▶ [TASK DETAILS]
Go through the listing below and show each line that has the word "computer".

▶ [RECORDED DATA]
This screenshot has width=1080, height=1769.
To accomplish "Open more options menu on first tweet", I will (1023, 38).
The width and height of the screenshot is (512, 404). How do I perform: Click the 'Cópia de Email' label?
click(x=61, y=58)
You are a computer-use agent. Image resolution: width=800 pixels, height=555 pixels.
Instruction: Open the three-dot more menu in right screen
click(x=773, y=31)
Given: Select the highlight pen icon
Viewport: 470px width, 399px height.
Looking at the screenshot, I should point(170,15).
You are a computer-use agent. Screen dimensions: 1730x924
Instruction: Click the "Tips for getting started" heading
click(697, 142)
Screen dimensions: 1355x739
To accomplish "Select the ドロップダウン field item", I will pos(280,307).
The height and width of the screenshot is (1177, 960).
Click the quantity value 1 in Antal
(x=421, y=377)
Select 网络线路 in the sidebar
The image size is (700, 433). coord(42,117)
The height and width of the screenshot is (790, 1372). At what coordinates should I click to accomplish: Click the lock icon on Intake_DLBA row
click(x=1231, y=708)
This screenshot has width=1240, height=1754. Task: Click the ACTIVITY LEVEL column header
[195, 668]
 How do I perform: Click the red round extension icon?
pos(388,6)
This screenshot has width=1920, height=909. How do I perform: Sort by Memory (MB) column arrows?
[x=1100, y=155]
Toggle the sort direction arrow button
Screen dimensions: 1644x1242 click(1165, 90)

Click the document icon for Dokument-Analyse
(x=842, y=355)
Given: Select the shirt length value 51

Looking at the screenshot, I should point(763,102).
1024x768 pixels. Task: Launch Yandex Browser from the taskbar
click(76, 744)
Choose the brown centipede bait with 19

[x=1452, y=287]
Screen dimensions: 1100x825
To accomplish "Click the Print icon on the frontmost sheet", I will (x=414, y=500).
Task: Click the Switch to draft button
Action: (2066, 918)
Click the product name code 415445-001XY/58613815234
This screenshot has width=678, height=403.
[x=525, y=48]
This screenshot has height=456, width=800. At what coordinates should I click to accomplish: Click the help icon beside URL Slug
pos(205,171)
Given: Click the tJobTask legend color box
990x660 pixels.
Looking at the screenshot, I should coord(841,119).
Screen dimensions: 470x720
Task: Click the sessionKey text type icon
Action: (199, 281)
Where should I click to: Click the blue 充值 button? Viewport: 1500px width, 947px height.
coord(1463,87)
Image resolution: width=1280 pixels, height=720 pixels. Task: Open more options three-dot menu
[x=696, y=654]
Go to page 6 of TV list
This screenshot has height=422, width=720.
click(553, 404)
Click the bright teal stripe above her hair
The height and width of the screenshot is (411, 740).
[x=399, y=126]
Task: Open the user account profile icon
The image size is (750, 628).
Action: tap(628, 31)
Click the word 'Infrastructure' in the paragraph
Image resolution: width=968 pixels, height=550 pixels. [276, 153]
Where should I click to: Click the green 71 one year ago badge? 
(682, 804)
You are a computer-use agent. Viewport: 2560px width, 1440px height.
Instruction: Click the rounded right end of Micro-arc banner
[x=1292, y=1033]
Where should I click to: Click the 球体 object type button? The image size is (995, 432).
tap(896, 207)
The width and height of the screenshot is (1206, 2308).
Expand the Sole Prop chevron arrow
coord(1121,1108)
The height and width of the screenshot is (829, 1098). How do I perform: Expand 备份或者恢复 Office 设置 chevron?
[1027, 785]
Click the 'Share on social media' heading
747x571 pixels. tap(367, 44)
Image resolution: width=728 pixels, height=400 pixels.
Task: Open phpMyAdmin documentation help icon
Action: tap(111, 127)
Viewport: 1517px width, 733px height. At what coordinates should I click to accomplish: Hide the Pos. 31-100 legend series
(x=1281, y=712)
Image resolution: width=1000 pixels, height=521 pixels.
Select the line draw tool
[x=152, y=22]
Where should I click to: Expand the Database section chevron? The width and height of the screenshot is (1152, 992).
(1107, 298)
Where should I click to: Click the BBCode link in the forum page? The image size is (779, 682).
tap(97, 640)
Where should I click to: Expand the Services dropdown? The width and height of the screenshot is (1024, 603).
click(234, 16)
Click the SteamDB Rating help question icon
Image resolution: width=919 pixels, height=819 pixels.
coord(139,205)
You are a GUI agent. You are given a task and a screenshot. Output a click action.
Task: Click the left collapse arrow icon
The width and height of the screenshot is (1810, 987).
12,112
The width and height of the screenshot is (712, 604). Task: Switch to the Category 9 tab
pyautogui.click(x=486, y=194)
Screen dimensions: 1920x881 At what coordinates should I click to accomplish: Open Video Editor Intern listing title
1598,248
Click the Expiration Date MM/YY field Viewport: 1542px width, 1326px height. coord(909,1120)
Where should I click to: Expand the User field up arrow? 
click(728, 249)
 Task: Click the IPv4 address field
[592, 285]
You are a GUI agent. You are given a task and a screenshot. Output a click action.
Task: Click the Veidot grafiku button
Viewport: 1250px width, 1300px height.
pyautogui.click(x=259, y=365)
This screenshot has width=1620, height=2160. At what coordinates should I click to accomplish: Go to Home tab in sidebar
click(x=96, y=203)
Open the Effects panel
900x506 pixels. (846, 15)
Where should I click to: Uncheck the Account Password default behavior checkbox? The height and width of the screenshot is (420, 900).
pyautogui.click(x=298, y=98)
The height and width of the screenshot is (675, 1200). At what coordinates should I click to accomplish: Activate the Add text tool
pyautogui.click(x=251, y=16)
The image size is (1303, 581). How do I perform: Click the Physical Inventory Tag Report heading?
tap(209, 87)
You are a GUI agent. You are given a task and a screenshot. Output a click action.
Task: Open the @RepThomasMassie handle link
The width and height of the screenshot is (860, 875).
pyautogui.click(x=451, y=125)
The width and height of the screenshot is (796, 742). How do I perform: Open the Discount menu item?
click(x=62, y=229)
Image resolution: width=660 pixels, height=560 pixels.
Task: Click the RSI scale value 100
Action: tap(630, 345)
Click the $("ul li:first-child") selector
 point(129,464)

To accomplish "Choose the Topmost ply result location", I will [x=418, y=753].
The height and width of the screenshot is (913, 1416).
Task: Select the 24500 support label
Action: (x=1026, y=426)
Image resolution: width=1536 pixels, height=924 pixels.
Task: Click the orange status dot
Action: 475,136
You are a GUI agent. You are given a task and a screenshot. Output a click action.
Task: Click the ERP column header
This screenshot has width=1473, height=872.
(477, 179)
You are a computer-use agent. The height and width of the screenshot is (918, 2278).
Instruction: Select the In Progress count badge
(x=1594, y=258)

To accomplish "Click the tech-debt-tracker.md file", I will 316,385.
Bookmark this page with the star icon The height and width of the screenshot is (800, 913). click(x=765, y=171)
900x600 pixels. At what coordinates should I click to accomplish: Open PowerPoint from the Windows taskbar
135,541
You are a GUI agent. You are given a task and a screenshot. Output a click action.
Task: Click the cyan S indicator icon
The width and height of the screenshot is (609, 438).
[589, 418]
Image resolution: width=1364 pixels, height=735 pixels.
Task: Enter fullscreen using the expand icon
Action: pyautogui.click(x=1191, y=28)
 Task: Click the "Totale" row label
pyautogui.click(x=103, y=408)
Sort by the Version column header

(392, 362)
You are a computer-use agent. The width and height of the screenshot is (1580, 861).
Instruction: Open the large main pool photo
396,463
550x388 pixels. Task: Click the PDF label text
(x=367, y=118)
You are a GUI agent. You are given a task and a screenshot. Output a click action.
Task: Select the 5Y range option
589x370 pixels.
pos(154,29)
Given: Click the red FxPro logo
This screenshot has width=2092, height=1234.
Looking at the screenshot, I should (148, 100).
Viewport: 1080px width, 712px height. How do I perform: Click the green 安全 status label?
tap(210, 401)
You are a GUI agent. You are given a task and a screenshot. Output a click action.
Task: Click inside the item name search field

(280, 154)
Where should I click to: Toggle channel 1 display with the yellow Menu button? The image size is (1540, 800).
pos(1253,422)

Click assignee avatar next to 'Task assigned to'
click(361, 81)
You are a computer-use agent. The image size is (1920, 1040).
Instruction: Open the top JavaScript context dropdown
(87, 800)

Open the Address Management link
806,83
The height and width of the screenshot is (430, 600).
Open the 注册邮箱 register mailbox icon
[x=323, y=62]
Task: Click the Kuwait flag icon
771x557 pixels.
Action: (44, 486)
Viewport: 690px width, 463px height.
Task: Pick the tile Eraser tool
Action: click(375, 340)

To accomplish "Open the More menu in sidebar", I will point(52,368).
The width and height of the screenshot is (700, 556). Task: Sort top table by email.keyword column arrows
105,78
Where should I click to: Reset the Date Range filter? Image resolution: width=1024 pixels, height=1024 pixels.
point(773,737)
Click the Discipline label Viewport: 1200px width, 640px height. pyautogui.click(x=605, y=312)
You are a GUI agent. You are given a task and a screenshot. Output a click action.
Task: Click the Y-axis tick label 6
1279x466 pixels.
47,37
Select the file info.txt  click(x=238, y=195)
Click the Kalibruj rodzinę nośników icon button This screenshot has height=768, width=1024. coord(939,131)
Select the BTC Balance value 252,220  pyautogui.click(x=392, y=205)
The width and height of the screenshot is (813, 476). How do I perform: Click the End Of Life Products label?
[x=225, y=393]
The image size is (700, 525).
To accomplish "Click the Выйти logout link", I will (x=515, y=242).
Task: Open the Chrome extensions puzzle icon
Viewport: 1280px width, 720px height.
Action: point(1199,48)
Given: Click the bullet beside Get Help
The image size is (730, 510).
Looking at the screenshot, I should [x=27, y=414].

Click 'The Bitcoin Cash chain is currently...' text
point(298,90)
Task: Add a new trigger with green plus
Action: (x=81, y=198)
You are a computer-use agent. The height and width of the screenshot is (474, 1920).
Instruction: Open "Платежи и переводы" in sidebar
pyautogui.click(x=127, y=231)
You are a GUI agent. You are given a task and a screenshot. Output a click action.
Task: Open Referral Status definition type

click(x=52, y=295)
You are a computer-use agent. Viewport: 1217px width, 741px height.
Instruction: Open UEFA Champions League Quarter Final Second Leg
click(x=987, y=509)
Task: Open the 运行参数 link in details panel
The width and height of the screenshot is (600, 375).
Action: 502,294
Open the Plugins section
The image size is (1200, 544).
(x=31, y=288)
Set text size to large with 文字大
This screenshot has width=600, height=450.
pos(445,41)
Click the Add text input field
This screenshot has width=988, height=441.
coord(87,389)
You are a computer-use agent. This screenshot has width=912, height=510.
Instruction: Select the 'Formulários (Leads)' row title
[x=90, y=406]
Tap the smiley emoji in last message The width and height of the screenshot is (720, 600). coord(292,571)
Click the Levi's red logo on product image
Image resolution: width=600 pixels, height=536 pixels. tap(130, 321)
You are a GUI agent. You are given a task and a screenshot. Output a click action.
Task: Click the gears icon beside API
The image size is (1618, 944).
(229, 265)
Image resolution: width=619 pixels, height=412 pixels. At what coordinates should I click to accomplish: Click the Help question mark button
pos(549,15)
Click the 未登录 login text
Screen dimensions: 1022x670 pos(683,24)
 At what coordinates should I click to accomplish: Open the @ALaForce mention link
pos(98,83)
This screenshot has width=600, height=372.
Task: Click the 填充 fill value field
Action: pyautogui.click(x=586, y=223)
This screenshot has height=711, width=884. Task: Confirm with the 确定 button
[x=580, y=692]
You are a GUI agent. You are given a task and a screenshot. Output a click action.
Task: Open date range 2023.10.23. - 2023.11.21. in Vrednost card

▶ [SOLUTION TO THE PROBLEM]
You are a computer-use agent. Image resolution: width=800 pixels, height=555 pixels.
You are a computer-use agent. Screen dimensions: 1730x924
You are a computer-use agent. Viewport: 2560px width, 1440px height.
You are a computer-use agent. The height and width of the screenshot is (918, 2278).
You are a computer-use agent. The width and height of the screenshot is (1580, 861).
You are a computer-use agent. The image size is (1920, 1040).
You are a computer-use agent. The height and width of the screenshot is (474, 1920).
You are a computer-use agent. Viewport: 1217px width, 741px height.
You are a computer-use agent. This screenshot has width=912, height=510.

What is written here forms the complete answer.